Question

Three circles touch one another externally. If the tangents at their points of contact meet at a point whose distance from a point of contact is $4$, then the ratio of product of radii to the sum of the radii of the circles, is

• A. $2:1$
• B. $4:1$
• C. $8:1$
• D. $16:1$

Answer 1

The correct option is D $16:1$

Let $r_1,r_2,r_3$ be the radii of circles with centres $A,B,C,$ respectively.
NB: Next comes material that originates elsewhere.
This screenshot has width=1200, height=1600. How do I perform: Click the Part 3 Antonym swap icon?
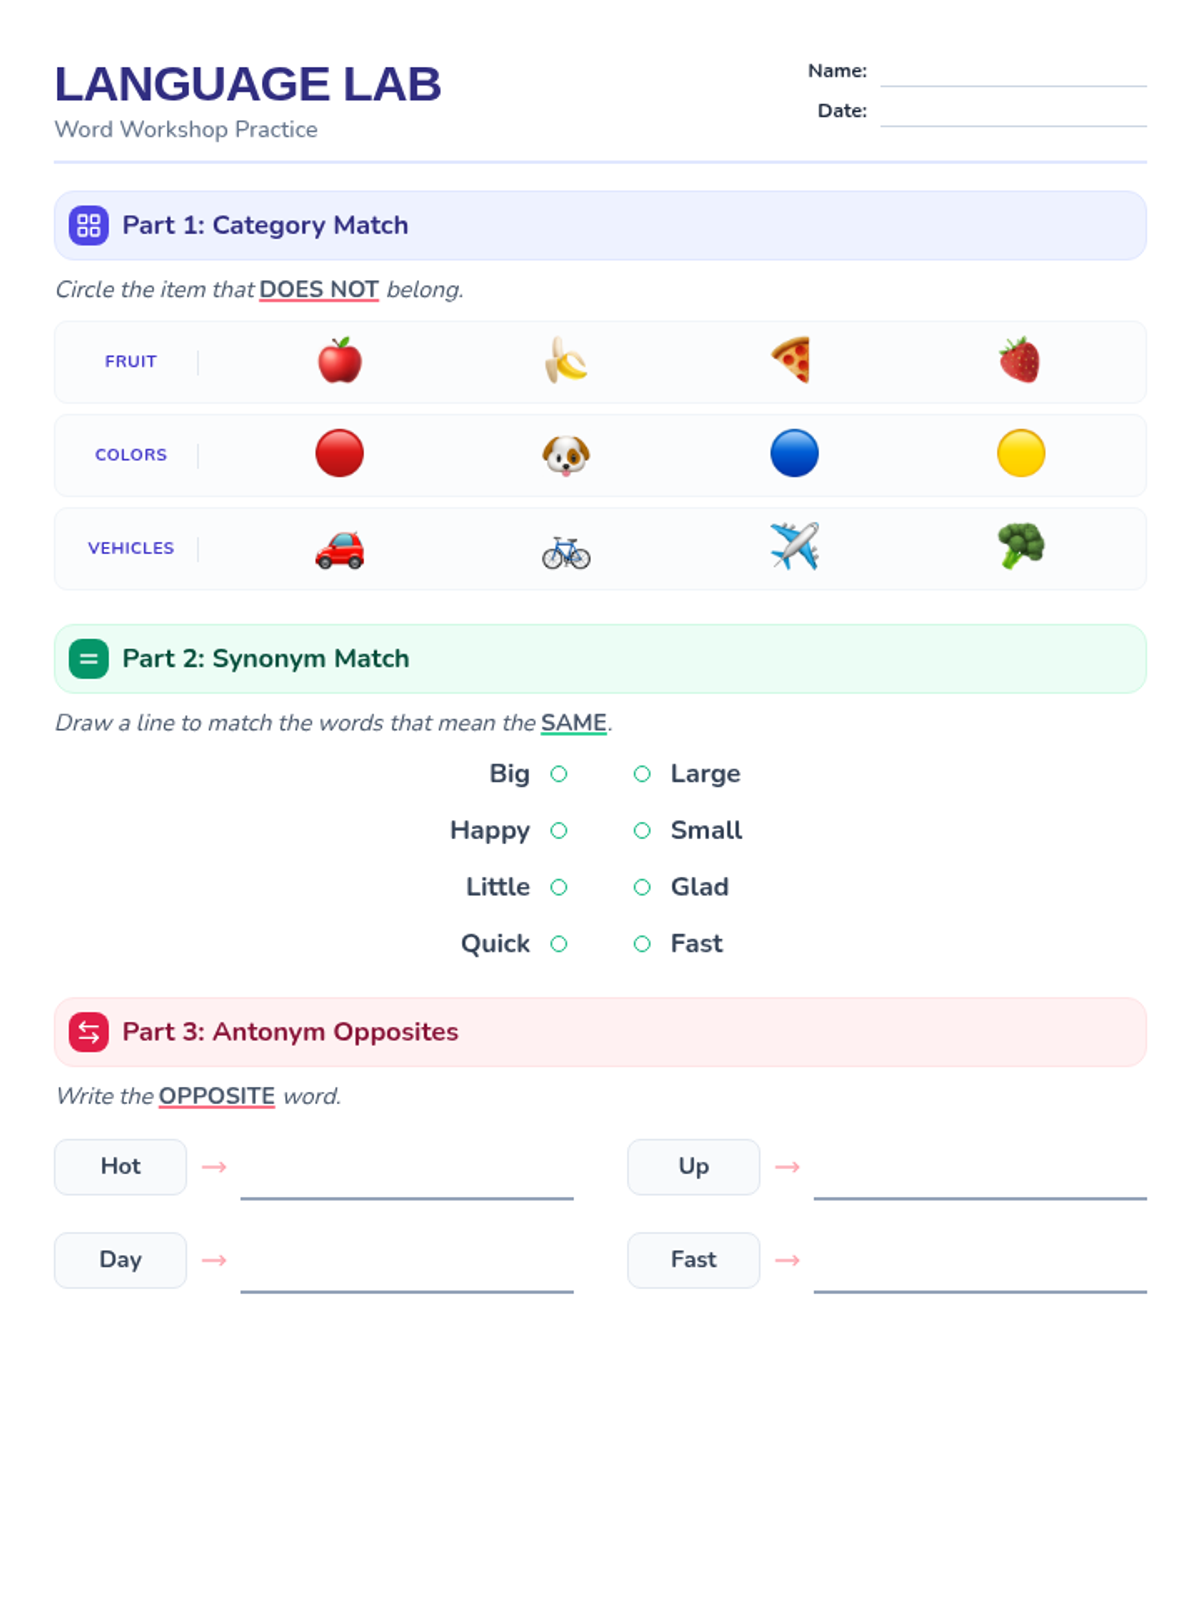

These circles touch one another externally.
Let $O$ be their radical centre.
Also, $O$ is the incentre if $△ABC$.
Since $OL=4$,
$\therefore$ the radius of the incircle is 4.
Now $AB=r_1+r_2=c$
$BC=r_2+r_3=a$
$AB=r_1+r_3=b$
$\therefore s=\frac{a+b+c}{2}=r_1+r_2+r_3$
So, $s-a=r_1,s-b=r_2$ and $s-c=r_3$
Thus, area of $△ABC=\sqrt{s(s-a)(s-b)(s-c)}=\sqrt{(r_1+r_2+r_3)r_1{r}_2{r}_3}$
We know that,
$\text{radius of incircle}=\frac{\text{area of traingle ABC}}{\text{semiperimeter of triangle ABC}}$
$\therefore \frac{\sqrt{(r_1+r_2+r_3)r_1{r}_2{r}_3}}{r_1+r_2+r_3}=4$
$\Rightarrow \frac{r_1{r}_2{r}_3}{r_1+r_2+r_3}=16$
Therefore, the required radio is $16:1$.